Bump to Fedora 40 #3785

jlebon · 2024-04-25T18:14:48Z

Some of our upstream CIs (ostree, rpm-ostree) require cosa and FCOS to be on the same release. Ideally we'd fix that but there's details there and we want to move cosa anyway.

jlebon · 2024-04-25T18:15:08Z

Didn't test this at all. Let's see what CI says.

jlebon · 2024-04-25T18:15:13Z

openshift/release PR: openshift/release#51370

jlebon · 2024-04-25T18:19:48Z

(Testing locally as well in parallel now.)

Let's also push a release and add a Quay.io tag before merging this.

dustymabe · 2024-04-25T18:25:54Z

Let's also push a release and add a Quay.io tag before merging this.

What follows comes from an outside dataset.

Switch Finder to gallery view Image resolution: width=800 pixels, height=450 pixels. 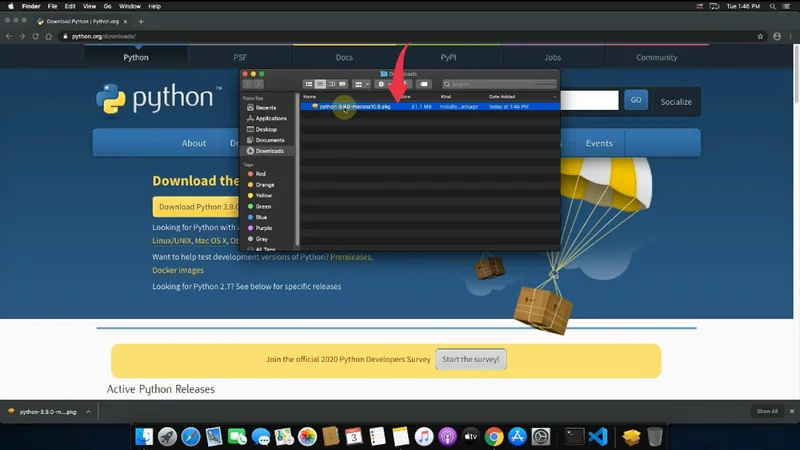(x=343, y=84)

agree. Ideally we build the next stable with at least a similar base as to what testing was done with.

jlebon · 2024-04-25T18:32:16Z

Prow needs openshift/release#51370.

jlebon · 2024-04-25T19:16:07Z

/retest

jmarrero

lgtm

travier · 2024-04-26T08:15:25Z

/test ci/prow/images
/test ci/prow/rhcos

openshift-ci · 2024-04-26T08:15:29Z

@travier: The specified target(s) for /test were not found.
The following commands are available to trigger required jobs:

/test images
/test rhcos

Use /test all to run all jobs.

In response to this:

/test ci/prow/images
/test ci/prow/rhcos

Instructions for interacting with me using PR comments are available here. If you have questions or suggestions related to my behavior, please file an issue against the kubernetes/test-infra repository.

travier · 2024-04-26T08:15:44Z

/test images
/test rhcos

jlebon · 2024-04-26T14:17:26Z

CoreOS CI hanging at the cosa fetch --strict step. Possibly something going wrong with supermin. Prow is timing out, likely because of the same issue but for some reason we're not getting any logs there.

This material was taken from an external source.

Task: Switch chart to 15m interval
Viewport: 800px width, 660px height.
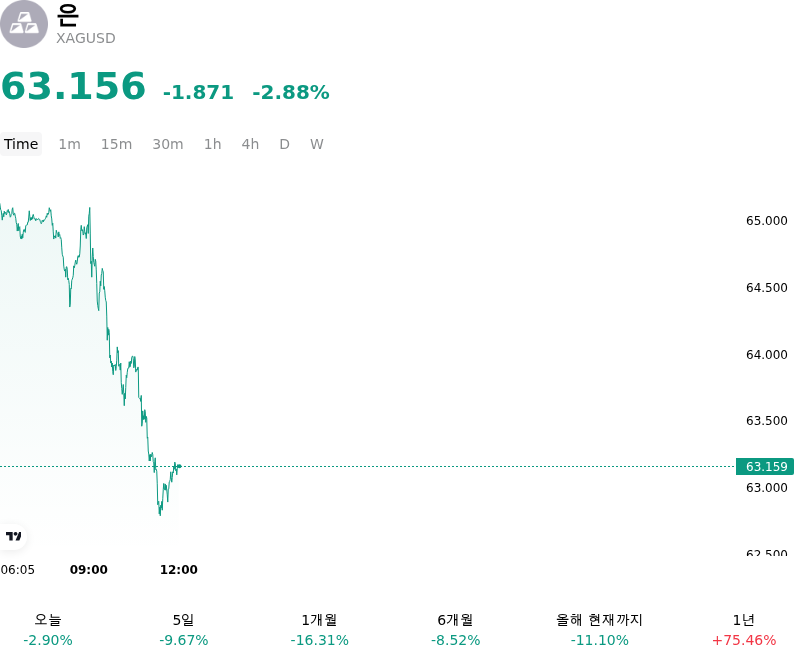Action: coord(116,144)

jlebon · 2024-04-29T19:09:38Z

Seems related to virtio-serial writes from the guest side sometimes hanging for some reason. (I.e. writes to /dev/virtio-ports/cosa-cmdout.)

jlebon · 2024-04-29T21:09:09Z

CoreOS CI hanging at the cosa fetch --strict step.

OK, latest commit seems to have fixed it! Looked a bit through git log v8.1.3..v8.2.2 in QEMU to see if anything obvious pops out but didn't see anything.

dustymabe · 2024-04-30T13:32:21Z

since we have to run CI again maybe let's update: tests/containers/tang/Containerfile too.

jlebon · 2024-04-30T21:13:34Z

OK weird, debugging in the pod, it looks like Prow is still hitting the same hanging issue that I thought 7857488 (#3785) fixed. And even more fun, I can't get this hang to reproduce when running manually in the pod. So I think there's a race somewhere and the commit just made it less likely.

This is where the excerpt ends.